I am writing in response to the article by Gary Hoag and Jon Wiebe, “Avoiding Tarnished Teaching,” from the January/February issue regarding stewardship for the church. I found the essay insightful in a number of ways, notably for the authors’ clear criticisms of the prosperity gospel and exhortation to live out the lavish generosity to which Christ called us.
It is for this reason that I found the essay’s first section unhelpful. The authors are correct in noting the scholarly dispute over what constitutes a tithe (10 percent or 23.33 percent) and are right to encourage churches not to trod over grace in order to make an ironclad law out of the tithe. However, their encouragement to dispense with the idea of a tithe altogether would, I fear, be unwise.

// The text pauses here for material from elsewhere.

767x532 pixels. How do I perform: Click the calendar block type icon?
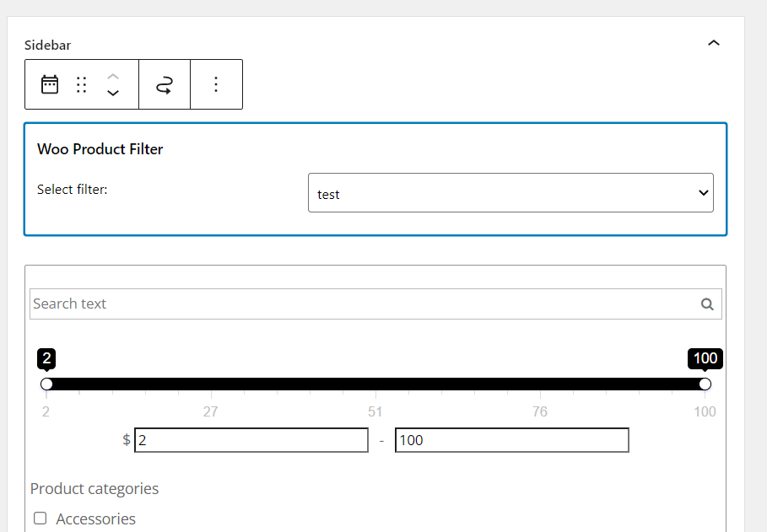(50, 84)
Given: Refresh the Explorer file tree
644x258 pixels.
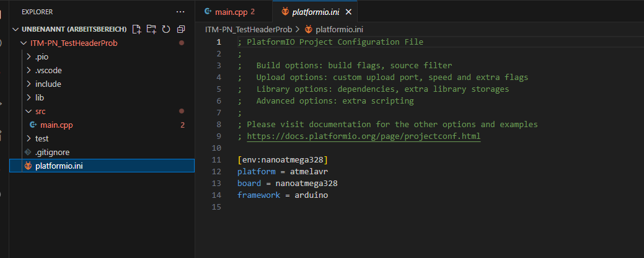Looking at the screenshot, I should [x=166, y=29].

They are wrong that “Jesus never used the ‘tithe’ in teaching his disciples.” In response to the hypocrisy of the religious leaders, who tithed to the very last penny but disregarded the heart of God’s law, Jesus castigated them, while also exhorting, “These you ought to have done, without neglecting the others” (Matt. 23:23, Lk. 11:42). Neither is the tithe a mere matter of the law—Abraham tithed to Melchizedek, a priest of God Most High, long before the handing down of the law (Gen. 14:17-24). And since the authors call for reading through the lens of the Sermon on the Mount, every time that Jesus brings up the law, he does so to make it more stringent. The commandments not to murder or commit adultery become calls to not even get angry with or lust after another. It would stand to reason that, since everything that we have is from God, the command to tithe would become a call to give everything away—as the rich young ruler found out to his chagrin. One need not rely on Old Testament law and prophecy to find biblical warrant for the concept of the tithe.

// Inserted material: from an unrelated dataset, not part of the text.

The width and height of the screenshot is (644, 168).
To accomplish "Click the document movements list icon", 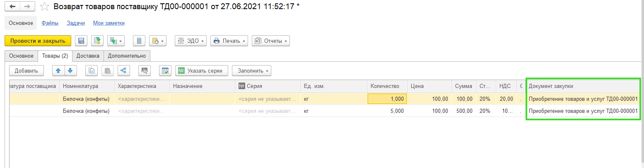I will (x=139, y=41).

Their counsel is also lacking in a pastoral sense. In their effort to uphold the gospel of grace over the demands of the law—a worthwhile effort!—I fear that, in practice, their call would lead to fewer people giving less money, rather than the other way around. Americans, on average, give away around 2 percent of their disposable income to charity, and it is not all that different within the church. I fear that the removal of any kind of call to tithe would lead to Christians giving less, rather than producing more cheerful givers.
We should encourage Christians to be generous but not out of any obligation. We should give because of this truth: “For you know the grace of our Lord Jesus Christ, that though he was rich, yet for your sake he became poor, so that you by his poverty might become rich” (2 Cor. 8:9-10). When taught in this way, the tithe can play a part in encouraging gracious generosity.